Could you swap "Next" for "Continue" in the records below, from the first line through the line containing "[x=1473, y=602]", inclusive, and give back only those lines with everything else unchanged?

_Record list_.
— start —

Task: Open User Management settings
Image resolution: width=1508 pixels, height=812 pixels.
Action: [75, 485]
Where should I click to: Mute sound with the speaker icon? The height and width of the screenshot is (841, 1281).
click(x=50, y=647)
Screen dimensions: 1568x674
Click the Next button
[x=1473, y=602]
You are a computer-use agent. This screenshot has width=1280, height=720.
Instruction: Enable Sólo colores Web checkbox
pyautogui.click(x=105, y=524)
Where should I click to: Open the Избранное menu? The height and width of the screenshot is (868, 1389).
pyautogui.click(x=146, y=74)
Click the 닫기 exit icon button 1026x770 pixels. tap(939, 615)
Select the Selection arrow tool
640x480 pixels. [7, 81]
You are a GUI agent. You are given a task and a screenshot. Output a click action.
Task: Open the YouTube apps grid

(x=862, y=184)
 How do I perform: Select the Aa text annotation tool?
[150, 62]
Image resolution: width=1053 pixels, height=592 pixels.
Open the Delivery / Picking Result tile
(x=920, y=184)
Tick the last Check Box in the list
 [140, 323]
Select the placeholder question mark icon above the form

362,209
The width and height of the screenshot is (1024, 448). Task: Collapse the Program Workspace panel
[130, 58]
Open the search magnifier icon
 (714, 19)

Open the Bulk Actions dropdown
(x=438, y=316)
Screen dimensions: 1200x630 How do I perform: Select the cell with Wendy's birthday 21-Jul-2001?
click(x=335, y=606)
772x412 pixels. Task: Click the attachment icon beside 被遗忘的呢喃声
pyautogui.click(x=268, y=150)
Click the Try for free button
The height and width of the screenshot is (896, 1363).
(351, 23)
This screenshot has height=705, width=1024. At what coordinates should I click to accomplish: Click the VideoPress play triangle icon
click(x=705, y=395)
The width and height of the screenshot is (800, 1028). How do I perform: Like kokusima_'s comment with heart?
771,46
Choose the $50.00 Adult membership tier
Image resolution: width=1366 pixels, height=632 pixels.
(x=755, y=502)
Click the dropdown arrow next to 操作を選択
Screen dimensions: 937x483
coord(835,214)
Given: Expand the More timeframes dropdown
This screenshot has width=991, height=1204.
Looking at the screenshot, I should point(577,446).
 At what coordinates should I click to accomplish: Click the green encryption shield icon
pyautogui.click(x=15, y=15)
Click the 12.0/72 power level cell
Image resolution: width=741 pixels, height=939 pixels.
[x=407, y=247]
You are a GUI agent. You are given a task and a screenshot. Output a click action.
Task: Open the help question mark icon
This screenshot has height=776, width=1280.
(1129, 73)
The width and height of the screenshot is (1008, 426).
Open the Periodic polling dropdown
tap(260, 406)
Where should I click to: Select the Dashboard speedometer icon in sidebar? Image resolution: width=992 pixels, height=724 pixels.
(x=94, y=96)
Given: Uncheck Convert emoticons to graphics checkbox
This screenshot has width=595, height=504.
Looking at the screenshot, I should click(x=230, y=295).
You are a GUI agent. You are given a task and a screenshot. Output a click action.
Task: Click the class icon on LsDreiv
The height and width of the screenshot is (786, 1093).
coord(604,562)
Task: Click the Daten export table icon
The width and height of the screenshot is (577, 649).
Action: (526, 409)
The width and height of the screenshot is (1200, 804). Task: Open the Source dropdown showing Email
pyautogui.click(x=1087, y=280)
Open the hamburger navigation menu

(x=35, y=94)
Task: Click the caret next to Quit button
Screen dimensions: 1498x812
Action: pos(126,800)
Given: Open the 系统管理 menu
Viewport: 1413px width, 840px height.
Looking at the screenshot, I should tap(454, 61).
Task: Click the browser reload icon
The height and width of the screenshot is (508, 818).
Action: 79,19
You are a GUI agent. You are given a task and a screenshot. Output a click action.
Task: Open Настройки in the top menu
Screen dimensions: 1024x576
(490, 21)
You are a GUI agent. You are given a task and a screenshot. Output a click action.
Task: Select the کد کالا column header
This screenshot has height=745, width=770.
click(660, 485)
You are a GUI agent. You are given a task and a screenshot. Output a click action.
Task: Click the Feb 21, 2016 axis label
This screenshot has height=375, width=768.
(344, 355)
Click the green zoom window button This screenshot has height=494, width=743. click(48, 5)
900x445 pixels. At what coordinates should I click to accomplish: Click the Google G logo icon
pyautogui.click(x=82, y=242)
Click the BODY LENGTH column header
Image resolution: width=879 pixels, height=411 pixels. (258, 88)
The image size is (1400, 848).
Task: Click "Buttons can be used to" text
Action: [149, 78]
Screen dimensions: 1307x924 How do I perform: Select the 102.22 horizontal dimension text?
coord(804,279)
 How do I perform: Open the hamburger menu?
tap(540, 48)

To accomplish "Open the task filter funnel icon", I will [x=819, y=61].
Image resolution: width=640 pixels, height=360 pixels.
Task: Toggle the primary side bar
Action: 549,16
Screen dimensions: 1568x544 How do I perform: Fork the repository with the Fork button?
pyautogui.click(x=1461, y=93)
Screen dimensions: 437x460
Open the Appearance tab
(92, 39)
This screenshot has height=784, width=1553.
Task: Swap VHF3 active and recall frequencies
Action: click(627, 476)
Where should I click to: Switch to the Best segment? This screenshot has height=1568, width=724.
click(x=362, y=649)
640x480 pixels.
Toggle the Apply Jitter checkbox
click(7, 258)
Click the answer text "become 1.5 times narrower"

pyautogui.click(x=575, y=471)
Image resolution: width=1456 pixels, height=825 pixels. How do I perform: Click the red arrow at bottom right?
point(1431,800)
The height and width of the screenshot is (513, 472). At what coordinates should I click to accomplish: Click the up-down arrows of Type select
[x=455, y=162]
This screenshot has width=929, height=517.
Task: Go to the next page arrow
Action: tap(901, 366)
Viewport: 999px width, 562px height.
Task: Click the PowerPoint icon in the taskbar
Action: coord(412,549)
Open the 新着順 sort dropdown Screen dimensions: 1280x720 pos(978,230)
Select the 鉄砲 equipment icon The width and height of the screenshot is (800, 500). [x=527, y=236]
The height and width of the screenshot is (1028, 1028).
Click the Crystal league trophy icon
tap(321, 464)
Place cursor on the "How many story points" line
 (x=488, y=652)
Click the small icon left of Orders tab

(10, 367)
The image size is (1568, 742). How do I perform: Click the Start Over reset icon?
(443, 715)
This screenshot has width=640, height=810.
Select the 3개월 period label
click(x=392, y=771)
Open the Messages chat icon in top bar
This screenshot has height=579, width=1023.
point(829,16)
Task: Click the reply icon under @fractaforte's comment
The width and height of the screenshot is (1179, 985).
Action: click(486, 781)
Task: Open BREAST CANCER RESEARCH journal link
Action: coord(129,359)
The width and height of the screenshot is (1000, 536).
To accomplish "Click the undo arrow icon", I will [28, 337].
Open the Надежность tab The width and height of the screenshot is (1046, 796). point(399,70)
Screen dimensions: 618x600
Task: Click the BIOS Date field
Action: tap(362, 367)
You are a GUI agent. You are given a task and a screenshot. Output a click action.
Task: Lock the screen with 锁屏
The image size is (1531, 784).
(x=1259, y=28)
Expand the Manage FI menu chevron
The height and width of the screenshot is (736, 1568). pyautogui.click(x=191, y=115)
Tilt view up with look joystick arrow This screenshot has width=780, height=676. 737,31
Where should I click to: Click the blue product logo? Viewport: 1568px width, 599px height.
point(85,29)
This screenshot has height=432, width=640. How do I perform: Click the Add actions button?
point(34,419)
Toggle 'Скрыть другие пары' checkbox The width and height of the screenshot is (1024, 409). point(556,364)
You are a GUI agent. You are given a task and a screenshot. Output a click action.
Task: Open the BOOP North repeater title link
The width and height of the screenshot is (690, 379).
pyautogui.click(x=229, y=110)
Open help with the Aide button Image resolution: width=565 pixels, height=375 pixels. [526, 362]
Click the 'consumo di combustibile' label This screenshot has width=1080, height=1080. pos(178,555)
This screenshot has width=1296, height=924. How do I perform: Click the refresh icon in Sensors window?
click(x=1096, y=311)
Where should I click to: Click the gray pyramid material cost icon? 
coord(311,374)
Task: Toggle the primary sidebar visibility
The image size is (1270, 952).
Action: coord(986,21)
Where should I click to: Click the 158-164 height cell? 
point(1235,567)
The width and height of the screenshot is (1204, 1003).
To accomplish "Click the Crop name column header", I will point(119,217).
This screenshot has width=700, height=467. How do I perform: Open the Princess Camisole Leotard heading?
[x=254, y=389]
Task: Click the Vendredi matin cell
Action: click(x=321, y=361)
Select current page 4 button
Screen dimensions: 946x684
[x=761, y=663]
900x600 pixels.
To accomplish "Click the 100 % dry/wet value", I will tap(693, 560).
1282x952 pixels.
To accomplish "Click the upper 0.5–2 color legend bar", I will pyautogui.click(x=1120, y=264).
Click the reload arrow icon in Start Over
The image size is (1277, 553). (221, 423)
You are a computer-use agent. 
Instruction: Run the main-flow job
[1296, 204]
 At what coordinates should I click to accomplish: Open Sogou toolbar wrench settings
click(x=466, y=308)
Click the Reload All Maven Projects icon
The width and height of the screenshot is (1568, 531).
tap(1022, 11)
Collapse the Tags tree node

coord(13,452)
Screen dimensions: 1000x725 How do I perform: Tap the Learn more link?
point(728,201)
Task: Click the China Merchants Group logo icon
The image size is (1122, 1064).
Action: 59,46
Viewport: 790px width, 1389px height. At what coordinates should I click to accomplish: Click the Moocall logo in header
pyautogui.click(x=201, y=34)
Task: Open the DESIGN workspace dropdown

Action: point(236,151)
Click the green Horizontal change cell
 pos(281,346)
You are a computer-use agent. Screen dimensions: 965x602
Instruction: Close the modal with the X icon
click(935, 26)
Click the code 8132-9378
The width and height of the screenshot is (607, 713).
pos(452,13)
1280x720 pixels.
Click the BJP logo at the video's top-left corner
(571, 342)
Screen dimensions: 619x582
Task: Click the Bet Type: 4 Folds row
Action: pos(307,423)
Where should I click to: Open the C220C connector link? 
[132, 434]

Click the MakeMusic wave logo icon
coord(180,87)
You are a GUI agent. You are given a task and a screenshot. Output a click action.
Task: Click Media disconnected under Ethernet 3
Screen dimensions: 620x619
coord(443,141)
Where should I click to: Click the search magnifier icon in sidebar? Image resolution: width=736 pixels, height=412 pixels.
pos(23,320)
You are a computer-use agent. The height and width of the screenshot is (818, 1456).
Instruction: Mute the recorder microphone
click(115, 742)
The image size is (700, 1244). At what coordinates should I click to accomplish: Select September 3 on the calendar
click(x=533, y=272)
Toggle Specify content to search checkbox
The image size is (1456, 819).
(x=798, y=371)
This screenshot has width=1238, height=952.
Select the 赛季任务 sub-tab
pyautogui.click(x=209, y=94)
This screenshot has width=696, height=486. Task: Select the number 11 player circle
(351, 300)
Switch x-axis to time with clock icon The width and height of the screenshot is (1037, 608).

— end —

_Task solution_.
Task: Open User Management settings
Image resolution: width=1508 pixels, height=812 pixels.
Action: [75, 485]
Where should I click to: Mute sound with the speaker icon? The height and width of the screenshot is (841, 1281).
click(x=50, y=647)
Screen dimensions: 1568x674
Click the Continue button
[x=1473, y=602]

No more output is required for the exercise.